### Record extracts
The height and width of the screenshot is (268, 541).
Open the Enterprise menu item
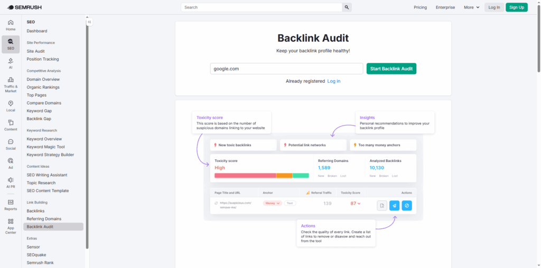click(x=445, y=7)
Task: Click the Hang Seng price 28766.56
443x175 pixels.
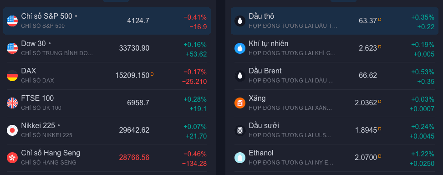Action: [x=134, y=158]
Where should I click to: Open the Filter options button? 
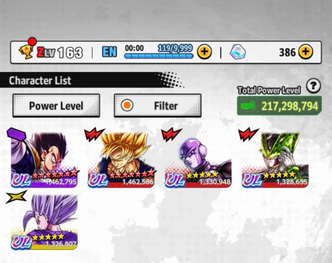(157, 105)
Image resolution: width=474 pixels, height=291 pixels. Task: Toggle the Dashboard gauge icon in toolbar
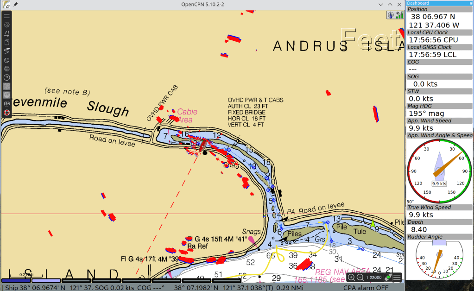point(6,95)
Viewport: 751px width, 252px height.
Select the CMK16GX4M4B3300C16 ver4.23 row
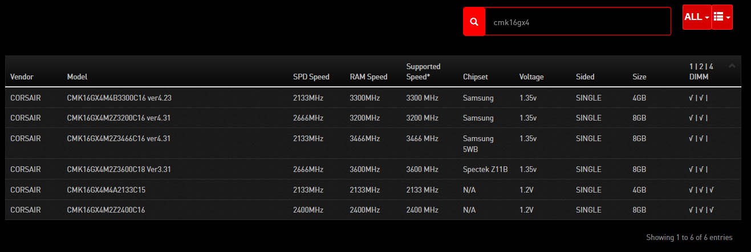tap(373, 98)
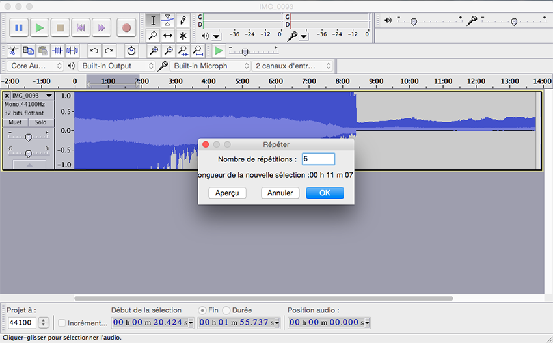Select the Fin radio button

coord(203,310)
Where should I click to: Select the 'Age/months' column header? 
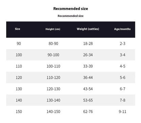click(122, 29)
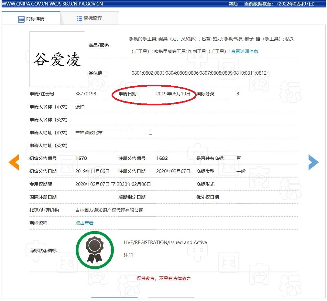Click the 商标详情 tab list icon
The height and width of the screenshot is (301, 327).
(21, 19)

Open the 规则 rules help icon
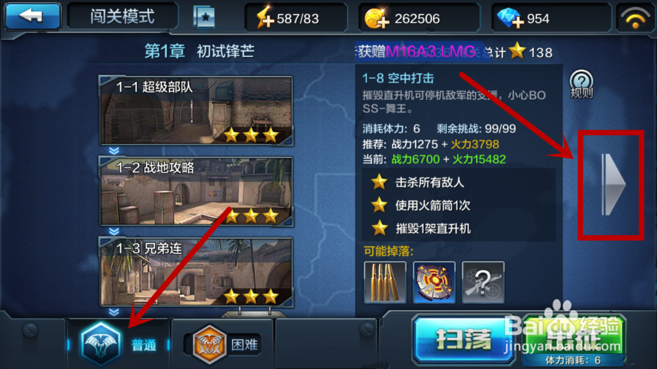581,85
######
Your goal -
Every line of the material should be repeated precisely; pictures are to be excluded.

Output for this exercise -
The height and width of the screenshot is (268, 541).
Open the Enterprise menu item
click(x=445, y=7)
Task: Click the Hang Seng price 28766.56
443x175 pixels.
Action: [x=134, y=158]
Where should I click to: Open the Filter options button? 
(157, 105)
Image resolution: width=474 pixels, height=291 pixels. Task: Toggle the Dashboard gauge icon in toolbar
point(6,95)
Viewport: 751px width, 252px height.
Select the CMK16GX4M4B3300C16 ver4.23 row
tap(373, 98)
Select the Fin radio button

coord(203,310)
Where should I click to: Select the 'Age/months' column header? 
click(122, 29)
Click the 商标详情 tab list icon
The height and width of the screenshot is (301, 327).
(21, 19)

Open the 规则 rules help icon
581,85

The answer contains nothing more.